Knotel is a flexible workspace provider based in New York City that Edward Shendorvich and Amol Sarva founded in 2015.
Unlike traditional coworking operators that offer shared desks for freelancers and pack several start-ups in the same office block, Knotel targets mid-sized and enterprise companies with private office spaces with their own branding that are managed by Knotel and have more flexible leases. The company made headlines early in its life when it parked a bus emblazoned with a sign reading “graduate from coworking” outside of WeWork’s headquarters.
Knotel expanded aggressively after its 2015 founding, signing not only straight leases but also partnership agreements with landlords, and had a portfolio of 5 million square feet in more than 10 countries by the end of 2019. It was crowned a unicorn in 2019 after it closed on a $400 million funding round. (Disclosure: Observer Capital, led by Observer Media Chairman Joseph Meyer, is a Knotel investor.)
Despite pitching itself as a more stable alternative to WeWork, cracks began to form toward the end of 2019 with reports that nearly one-third of Knotel’s New York City portfolio was vacant.
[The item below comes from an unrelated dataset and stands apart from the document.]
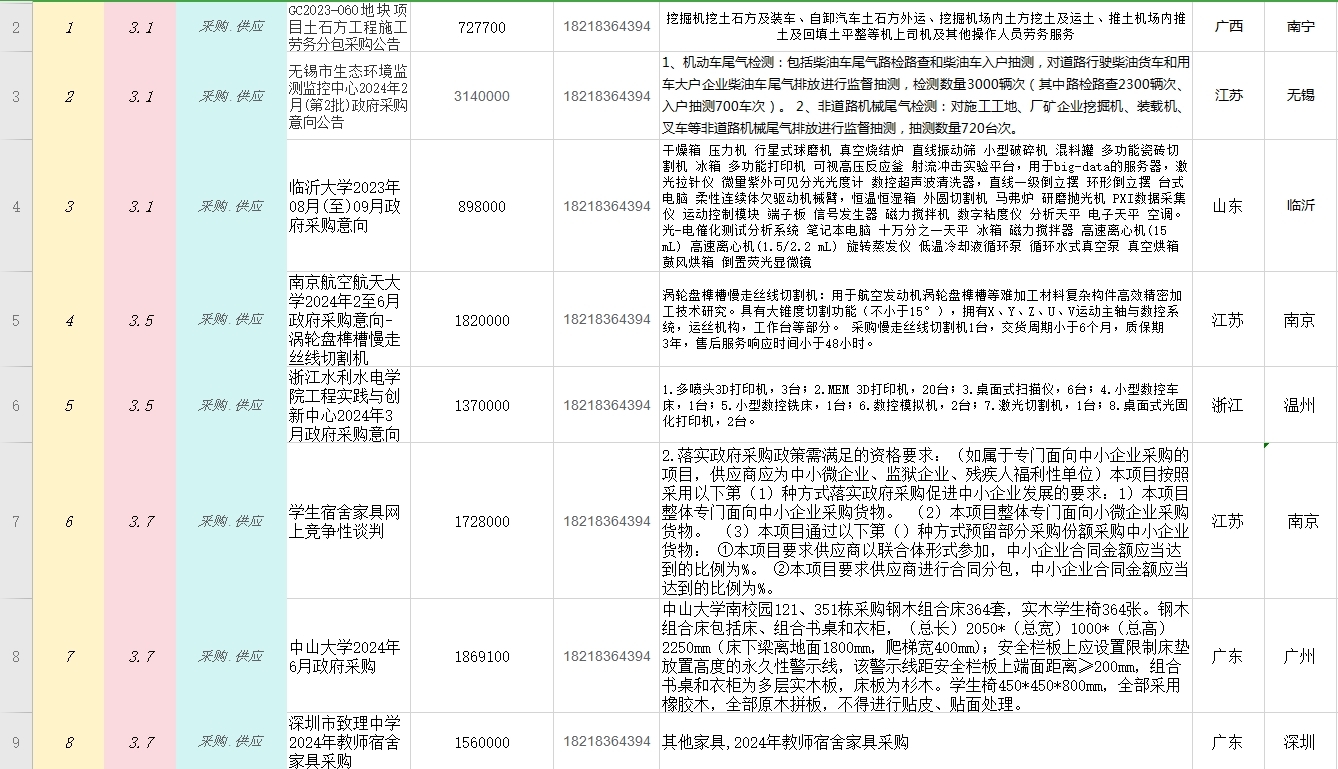Select row header 8
This screenshot has height=769, width=1338.
point(15,656)
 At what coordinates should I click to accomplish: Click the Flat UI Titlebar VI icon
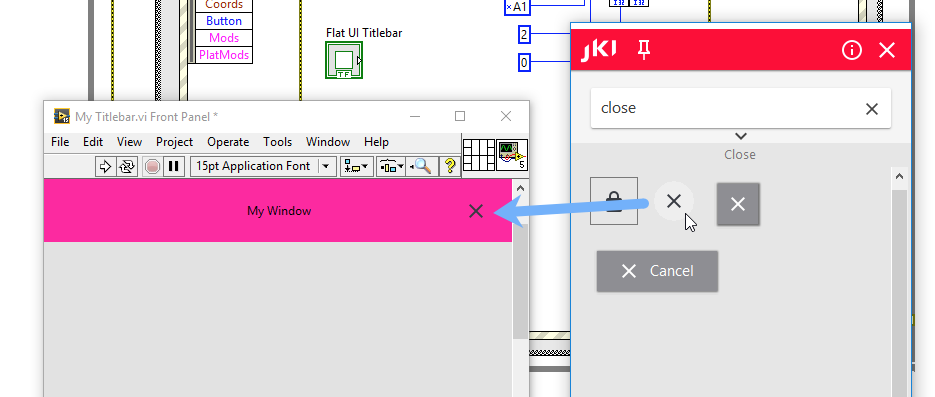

Its leasing activity plummeted, and Knotel laid off 24 staffers at the start of 2020.
Sarva still kicked off 2020 on a positive note, saying Knotel had “profitability very much in sight” and its contractor revenue was up by nearly $250 million compared to 2019. However, the coronavirus pandemic put further strain on the company as its locations emptied.
It cut half of its staff and announced plans to walk away from about 1 million square feet of space in the spring of 2020. By October, it had laid off even more staffers. Knotel soon announced plans to get out of more leases as it shifted its focus outside of the United States to the European and Japanese markets.
While getting out of its deals, the company has been hit with dozens of lawsuits from property owners over millions of dollars in apparently unpaid rent.